Yes, you can mix up the letters that you choose for your alliteration, as you've done with your zoo example. I like that you didn't always put the alliterative words right next to each other, as in hanging...habitat and rude...resolve...reach. This paragraph is an excellent exercise in alliteration.

However, if you choose to use alliteration in prose, be sure that you use if purposefully, for the effect on the reader or to increase flow. If I read this paragraph as part of a longer work, I'd notice the alliteration--and it's not so much as to be annoying--but my analytical mind would wonder why you chose it there. A word device that would be more effective in a zoo piece might be onomatopoeia, which could also incorporate alliteration: the monkeys could go jeet-jeet-jeet, for example.

Thanks for writing this so thoughtfully--as homework, it's an A+!

And you're absolutely right about Dr. Seuss. Almost everything he wrote was rich with alliteration or other word play. What a master he was, appreciated by children and adults alike.

Re: Be a Better Writer--ALLITERATION

Posted: Tue Oct 29, 2013 9:05 pm
by GracefulWarrior
:thankssign

Re: Be a Better Writer--ALLITERATION

Posted: Tue Oct 29, 2013 10:28 pm
by Mike Newman
Jan,

I read Smoke and Shadows, and enjoyed your use of alliteration. The bleak picture paragraph was where you really got your alliterative boogie going, and it was wonderfully done.
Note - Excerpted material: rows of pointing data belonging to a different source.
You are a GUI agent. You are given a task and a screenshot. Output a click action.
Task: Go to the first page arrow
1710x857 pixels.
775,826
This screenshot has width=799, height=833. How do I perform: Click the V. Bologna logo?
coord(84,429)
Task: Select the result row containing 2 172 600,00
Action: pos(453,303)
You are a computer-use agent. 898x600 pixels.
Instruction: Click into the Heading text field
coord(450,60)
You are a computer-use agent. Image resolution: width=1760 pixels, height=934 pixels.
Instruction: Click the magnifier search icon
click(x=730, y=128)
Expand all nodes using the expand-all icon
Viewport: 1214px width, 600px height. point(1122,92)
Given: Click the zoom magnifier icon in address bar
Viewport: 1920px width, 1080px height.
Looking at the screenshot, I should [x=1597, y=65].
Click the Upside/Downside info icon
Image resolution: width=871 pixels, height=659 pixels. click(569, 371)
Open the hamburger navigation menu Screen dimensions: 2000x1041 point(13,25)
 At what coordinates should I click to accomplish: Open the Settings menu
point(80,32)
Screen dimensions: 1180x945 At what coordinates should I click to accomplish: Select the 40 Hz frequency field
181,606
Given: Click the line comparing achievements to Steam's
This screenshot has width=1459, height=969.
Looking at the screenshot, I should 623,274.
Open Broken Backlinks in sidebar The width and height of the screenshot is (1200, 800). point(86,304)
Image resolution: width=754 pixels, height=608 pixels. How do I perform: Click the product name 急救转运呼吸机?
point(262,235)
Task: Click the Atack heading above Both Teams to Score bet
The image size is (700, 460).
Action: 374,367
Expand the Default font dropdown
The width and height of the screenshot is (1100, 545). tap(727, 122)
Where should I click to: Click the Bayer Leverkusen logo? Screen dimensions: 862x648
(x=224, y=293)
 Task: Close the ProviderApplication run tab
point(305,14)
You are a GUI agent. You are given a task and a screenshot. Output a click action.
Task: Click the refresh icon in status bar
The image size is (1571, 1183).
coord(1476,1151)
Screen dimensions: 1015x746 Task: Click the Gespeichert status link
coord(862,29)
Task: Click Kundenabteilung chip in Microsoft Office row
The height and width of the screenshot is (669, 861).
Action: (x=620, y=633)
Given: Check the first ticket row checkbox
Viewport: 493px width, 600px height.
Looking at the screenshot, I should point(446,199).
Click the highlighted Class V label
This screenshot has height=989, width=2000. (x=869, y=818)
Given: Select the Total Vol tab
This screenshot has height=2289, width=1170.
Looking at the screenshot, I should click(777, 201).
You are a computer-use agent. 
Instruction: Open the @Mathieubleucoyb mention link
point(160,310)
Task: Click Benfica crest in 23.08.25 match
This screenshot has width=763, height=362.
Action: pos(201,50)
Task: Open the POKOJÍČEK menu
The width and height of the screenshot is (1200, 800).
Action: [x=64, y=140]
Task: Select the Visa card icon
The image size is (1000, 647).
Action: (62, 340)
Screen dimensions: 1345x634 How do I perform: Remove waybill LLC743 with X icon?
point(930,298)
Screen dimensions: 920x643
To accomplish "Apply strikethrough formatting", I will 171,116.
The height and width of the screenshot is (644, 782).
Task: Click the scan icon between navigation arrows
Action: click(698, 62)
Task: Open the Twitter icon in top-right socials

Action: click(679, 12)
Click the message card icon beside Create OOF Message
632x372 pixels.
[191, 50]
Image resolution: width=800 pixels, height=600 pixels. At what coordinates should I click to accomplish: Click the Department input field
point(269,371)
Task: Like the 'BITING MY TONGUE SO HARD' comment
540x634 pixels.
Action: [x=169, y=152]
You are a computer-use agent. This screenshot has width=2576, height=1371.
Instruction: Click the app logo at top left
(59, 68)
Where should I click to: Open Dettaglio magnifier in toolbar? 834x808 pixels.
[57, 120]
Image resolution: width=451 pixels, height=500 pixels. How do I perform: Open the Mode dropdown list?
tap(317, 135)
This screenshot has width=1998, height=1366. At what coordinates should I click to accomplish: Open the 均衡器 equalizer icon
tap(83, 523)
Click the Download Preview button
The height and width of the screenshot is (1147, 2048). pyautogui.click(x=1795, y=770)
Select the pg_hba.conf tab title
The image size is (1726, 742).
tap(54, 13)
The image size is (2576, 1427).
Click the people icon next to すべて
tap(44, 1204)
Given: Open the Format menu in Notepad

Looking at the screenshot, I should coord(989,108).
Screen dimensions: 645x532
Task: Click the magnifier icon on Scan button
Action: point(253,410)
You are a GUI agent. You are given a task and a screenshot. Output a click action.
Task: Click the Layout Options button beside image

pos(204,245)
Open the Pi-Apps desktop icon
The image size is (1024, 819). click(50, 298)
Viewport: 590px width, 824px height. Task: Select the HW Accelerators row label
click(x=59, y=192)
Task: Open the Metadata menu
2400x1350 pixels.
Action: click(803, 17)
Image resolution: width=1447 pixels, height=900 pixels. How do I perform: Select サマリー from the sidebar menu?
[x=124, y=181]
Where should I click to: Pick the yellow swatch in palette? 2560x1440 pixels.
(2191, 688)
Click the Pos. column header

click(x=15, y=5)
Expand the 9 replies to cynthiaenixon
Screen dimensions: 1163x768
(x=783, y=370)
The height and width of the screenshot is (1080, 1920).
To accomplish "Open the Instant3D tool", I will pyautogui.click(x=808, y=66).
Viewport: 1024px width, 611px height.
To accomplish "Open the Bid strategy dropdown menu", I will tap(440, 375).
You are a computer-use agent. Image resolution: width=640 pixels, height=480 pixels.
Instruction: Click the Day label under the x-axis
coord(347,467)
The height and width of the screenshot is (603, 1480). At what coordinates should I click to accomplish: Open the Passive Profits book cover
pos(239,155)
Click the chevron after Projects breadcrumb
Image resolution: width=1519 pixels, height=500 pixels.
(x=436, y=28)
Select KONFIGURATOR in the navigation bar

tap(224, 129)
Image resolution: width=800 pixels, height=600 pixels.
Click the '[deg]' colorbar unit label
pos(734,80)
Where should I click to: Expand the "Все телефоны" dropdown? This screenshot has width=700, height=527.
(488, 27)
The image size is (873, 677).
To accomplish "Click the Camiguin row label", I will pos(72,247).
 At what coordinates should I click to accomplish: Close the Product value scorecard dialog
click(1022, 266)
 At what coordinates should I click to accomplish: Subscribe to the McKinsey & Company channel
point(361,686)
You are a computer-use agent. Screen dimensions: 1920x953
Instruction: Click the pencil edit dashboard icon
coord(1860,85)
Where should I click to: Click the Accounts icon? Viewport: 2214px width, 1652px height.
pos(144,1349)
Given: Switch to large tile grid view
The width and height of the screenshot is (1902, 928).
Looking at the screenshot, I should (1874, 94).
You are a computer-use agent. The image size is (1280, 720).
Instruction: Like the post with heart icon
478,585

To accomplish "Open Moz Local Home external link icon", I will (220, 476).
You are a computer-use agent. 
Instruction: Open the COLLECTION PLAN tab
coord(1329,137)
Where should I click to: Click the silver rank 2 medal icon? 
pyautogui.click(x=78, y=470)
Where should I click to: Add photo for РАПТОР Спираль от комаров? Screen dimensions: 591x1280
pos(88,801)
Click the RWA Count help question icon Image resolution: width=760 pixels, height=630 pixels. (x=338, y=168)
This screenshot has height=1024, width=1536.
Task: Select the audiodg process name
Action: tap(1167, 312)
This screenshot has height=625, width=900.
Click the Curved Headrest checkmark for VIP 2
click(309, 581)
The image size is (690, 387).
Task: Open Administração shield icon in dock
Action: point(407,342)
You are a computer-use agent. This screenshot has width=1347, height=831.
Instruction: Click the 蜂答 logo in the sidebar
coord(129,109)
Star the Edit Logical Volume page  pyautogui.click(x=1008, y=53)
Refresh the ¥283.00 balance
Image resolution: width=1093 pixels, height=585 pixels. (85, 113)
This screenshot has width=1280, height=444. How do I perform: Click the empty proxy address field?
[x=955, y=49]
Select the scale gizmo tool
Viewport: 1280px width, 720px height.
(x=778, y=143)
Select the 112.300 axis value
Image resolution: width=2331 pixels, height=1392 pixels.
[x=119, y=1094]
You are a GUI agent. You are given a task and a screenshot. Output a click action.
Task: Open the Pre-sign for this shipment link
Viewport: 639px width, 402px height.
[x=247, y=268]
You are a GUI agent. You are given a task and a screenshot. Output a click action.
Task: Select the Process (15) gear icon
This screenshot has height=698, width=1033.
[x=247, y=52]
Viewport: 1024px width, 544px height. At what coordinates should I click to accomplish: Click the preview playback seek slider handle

Occasionally we string together words and out comes a beautiful sentence or two. Here is the gem I found in your story:

Our Light is seen in the touch of fingertips, as sacred syllables pass from person to person, and in the narrow space between a barely breathed affirmation and an ear inclined to capture the whispered words.

Wow.

Mike

Re: Be a Better Writer--ALLITERATION

Posted: Wed Oct 30, 2013 11:50 am
by glorybee
Thank you, Mike. This is another story that the judges didn't care for and some readers didn't understand, but I'm rather fond of it, and especially happy with its ambiguous ending.